REQUIREMENT:
For this exercise, reproduce the entries below exactly, but only from the line containing "Image resolution: width=800" through the line containing "452x598 pixels.", both included.

DATA SECTION:
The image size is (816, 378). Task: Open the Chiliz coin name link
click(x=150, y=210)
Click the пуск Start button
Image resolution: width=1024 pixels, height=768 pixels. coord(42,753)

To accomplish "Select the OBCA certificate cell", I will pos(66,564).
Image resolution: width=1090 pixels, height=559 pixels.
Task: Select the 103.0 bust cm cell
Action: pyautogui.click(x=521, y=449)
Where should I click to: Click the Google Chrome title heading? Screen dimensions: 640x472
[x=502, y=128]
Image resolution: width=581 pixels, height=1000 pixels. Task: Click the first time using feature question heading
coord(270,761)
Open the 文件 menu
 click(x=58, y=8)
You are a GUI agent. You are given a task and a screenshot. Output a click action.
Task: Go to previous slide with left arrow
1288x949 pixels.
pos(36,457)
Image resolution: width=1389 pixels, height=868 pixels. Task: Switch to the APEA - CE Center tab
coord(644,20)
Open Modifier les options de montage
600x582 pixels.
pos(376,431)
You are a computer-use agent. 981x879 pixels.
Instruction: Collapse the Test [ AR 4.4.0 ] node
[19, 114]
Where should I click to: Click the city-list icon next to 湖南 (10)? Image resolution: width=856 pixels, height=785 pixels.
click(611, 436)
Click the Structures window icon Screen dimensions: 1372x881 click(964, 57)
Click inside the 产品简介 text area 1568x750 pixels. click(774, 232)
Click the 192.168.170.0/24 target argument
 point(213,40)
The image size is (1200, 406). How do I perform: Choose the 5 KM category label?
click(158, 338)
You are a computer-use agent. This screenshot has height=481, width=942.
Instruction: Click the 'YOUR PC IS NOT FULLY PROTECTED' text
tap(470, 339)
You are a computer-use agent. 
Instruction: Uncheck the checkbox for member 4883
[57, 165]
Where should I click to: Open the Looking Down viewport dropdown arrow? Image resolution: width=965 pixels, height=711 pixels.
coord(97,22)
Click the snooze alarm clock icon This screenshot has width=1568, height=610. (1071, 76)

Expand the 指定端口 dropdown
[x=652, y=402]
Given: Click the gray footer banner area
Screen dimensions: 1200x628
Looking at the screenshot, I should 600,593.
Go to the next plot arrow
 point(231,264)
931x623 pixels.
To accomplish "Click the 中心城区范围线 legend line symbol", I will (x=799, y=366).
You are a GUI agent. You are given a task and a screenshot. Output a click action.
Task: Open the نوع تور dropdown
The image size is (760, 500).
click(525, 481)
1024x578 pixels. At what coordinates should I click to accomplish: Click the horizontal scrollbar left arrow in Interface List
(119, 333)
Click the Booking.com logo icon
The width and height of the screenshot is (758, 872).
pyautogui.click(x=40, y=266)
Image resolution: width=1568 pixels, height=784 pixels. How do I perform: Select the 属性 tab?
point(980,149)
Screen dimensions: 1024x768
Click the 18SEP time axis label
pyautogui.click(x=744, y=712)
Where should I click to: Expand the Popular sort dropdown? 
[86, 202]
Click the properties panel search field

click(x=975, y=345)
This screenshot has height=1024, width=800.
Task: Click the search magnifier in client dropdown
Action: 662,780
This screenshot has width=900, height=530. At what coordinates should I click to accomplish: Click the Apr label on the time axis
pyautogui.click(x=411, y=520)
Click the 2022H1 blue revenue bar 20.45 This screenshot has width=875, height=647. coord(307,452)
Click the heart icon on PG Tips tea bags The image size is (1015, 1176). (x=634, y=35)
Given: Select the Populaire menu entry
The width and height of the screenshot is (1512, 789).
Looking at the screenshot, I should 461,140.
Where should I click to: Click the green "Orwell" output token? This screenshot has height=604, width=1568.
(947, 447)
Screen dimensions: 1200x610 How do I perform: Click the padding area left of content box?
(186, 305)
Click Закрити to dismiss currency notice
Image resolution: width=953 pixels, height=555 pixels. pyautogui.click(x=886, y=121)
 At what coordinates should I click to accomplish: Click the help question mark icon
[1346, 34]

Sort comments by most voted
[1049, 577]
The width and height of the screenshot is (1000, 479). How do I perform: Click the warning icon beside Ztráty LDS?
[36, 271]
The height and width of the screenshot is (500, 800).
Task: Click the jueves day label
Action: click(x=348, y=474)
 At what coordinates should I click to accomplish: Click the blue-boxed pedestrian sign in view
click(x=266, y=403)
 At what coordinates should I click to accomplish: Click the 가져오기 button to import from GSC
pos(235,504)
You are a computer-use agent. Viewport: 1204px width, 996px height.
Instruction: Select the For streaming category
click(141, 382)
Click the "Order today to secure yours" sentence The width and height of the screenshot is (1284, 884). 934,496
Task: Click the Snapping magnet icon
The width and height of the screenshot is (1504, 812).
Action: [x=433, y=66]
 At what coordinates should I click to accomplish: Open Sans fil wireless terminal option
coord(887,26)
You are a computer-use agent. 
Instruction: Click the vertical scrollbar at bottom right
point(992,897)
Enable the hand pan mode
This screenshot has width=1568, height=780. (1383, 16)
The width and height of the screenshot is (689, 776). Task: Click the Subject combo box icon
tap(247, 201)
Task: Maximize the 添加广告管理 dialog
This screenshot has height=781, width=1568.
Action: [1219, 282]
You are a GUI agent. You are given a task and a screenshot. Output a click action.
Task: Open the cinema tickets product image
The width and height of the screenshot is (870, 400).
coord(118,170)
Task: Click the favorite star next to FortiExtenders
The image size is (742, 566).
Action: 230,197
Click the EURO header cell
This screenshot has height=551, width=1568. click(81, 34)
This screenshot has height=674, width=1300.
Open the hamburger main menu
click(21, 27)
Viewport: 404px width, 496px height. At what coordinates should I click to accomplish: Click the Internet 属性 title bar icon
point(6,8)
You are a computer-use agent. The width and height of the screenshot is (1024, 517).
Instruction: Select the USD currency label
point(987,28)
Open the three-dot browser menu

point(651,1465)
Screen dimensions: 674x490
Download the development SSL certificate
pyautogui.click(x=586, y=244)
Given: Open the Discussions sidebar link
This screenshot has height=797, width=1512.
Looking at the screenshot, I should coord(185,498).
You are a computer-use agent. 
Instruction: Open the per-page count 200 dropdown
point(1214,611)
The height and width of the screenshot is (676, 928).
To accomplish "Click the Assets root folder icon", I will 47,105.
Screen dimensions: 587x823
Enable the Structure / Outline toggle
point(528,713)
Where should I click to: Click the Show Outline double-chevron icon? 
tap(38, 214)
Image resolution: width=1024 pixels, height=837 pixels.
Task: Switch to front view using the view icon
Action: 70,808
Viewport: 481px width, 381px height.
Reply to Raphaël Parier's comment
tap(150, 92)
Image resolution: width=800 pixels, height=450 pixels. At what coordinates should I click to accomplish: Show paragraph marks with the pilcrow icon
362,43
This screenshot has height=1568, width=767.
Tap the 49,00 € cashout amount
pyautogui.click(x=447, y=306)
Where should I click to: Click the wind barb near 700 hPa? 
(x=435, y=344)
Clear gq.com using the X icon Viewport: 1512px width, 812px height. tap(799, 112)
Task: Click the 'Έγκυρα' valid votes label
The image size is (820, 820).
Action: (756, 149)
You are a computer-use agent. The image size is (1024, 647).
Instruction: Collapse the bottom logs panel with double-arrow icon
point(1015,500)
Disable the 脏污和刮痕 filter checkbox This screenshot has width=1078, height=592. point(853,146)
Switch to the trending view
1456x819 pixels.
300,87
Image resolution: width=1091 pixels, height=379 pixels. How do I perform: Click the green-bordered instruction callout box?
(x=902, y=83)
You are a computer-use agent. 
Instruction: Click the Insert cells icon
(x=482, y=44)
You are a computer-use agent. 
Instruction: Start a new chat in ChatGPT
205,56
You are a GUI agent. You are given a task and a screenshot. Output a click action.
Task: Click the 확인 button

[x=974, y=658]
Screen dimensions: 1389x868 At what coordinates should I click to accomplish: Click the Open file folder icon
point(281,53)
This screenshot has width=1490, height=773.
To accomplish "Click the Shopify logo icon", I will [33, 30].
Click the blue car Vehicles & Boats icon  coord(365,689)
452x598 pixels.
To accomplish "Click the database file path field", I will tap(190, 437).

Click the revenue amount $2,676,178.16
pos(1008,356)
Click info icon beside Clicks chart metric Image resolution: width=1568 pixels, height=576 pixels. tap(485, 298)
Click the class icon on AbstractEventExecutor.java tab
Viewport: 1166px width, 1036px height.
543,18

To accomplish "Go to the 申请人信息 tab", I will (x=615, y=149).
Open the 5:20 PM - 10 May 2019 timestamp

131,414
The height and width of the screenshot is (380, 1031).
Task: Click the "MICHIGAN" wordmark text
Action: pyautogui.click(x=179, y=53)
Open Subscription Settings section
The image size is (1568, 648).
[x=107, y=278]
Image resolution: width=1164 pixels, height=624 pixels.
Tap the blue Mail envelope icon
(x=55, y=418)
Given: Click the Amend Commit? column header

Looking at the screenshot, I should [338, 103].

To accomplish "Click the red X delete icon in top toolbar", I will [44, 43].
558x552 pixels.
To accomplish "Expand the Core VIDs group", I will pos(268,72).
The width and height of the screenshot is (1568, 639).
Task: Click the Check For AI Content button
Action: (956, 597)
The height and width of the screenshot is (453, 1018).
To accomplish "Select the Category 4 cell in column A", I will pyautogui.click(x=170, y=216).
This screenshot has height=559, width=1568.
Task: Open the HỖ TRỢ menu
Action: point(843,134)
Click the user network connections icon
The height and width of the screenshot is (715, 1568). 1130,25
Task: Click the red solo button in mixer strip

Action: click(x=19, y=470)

OUTPUT BELOW:
Image resolution: width=800 pixels, height=450 pixels. At what coordinates should I click to accomplish: Show paragraph marks with the pilcrow icon
362,43
This screenshot has height=1568, width=767.
Tap the 49,00 € cashout amount
pyautogui.click(x=447, y=306)
Where should I click to: Click the wind barb near 700 hPa? 
(x=435, y=344)
Clear gq.com using the X icon Viewport: 1512px width, 812px height. tap(799, 112)
Task: Click the 'Έγκυρα' valid votes label
The image size is (820, 820).
Action: (756, 149)
You are a computer-use agent. The image size is (1024, 647).
Instruction: Collapse the bottom logs panel with double-arrow icon
point(1015,500)
Disable the 脏污和刮痕 filter checkbox This screenshot has width=1078, height=592. point(853,146)
Switch to the trending view
1456x819 pixels.
300,87
Image resolution: width=1091 pixels, height=379 pixels. How do I perform: Click the green-bordered instruction callout box?
(x=902, y=83)
You are a computer-use agent. 
Instruction: Click the Insert cells icon
(x=482, y=44)
You are a computer-use agent. 
Instruction: Start a new chat in ChatGPT
205,56
You are a GUI agent. You are given a task and a screenshot. Output a click action.
Task: Click the 확인 button

[x=974, y=658]
Screen dimensions: 1389x868 At what coordinates should I click to accomplish: Click the Open file folder icon
point(281,53)
This screenshot has width=1490, height=773.
To accomplish "Click the Shopify logo icon", I will [33, 30].
Click the blue car Vehicles & Boats icon  coord(365,689)
452x598 pixels.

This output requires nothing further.